----- Records for the task -----

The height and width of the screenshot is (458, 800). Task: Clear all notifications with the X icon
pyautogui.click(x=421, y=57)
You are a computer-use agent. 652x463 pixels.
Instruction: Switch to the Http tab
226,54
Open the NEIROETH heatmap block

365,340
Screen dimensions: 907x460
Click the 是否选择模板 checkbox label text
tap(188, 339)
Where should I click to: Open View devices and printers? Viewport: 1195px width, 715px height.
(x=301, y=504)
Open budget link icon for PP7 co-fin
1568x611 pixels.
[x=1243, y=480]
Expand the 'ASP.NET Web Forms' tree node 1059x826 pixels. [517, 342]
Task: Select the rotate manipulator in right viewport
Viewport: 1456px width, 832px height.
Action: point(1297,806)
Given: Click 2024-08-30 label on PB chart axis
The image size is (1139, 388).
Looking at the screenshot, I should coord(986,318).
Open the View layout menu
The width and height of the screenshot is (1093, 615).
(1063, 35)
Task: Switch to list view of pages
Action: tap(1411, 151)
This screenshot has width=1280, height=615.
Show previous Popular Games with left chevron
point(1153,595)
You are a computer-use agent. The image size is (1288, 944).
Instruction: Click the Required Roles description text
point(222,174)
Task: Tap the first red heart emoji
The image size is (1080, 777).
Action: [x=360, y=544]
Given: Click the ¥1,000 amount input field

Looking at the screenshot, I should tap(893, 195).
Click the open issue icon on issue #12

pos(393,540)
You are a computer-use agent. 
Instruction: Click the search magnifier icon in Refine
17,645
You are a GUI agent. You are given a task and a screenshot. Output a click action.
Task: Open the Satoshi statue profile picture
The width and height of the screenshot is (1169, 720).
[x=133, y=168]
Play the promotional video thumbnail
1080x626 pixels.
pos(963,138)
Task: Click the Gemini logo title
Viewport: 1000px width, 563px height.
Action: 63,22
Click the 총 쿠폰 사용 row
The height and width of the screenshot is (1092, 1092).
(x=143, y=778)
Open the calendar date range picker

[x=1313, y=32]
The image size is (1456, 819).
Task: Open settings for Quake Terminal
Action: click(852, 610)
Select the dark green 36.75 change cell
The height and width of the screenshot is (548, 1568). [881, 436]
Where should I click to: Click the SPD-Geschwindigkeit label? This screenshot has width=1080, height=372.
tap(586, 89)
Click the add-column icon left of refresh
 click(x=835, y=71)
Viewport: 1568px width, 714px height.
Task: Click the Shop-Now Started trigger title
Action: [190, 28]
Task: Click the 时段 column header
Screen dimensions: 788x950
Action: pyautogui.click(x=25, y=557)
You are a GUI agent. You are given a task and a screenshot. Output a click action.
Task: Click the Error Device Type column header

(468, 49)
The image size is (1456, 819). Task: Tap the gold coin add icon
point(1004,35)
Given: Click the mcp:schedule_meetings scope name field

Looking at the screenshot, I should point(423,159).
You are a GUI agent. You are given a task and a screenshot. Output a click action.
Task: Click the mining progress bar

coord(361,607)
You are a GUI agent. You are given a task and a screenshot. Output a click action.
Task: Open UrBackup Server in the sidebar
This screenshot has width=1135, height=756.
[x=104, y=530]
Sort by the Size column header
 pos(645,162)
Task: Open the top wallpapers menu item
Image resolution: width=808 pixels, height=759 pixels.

-----

### Work instructions
Can you reproduce the data verbatim from its first line through the line containing "[x=133, y=168]", including both of those lines?

### Response
The height and width of the screenshot is (458, 800). Task: Clear all notifications with the X icon
pyautogui.click(x=421, y=57)
You are a computer-use agent. 652x463 pixels.
Instruction: Switch to the Http tab
226,54
Open the NEIROETH heatmap block

365,340
Screen dimensions: 907x460
Click the 是否选择模板 checkbox label text
tap(188, 339)
Where should I click to: Open View devices and printers? Viewport: 1195px width, 715px height.
(x=301, y=504)
Open budget link icon for PP7 co-fin
1568x611 pixels.
[x=1243, y=480]
Expand the 'ASP.NET Web Forms' tree node 1059x826 pixels. [517, 342]
Task: Select the rotate manipulator in right viewport
Viewport: 1456px width, 832px height.
Action: point(1297,806)
Given: Click 2024-08-30 label on PB chart axis
The image size is (1139, 388).
Looking at the screenshot, I should coord(986,318).
Open the View layout menu
The width and height of the screenshot is (1093, 615).
(1063, 35)
Task: Switch to list view of pages
Action: tap(1411, 151)
This screenshot has width=1280, height=615.
Show previous Popular Games with left chevron
point(1153,595)
You are a computer-use agent. The image size is (1288, 944).
Instruction: Click the Required Roles description text
point(222,174)
Task: Tap the first red heart emoji
The image size is (1080, 777).
Action: [x=360, y=544]
Given: Click the ¥1,000 amount input field

Looking at the screenshot, I should tap(893, 195).
Click the open issue icon on issue #12

pos(393,540)
You are a computer-use agent. 
Instruction: Click the search magnifier icon in Refine
17,645
You are a GUI agent. You are given a task and a screenshot. Output a click action.
Task: Open the Satoshi statue profile picture
The width and height of the screenshot is (1169, 720).
[x=133, y=168]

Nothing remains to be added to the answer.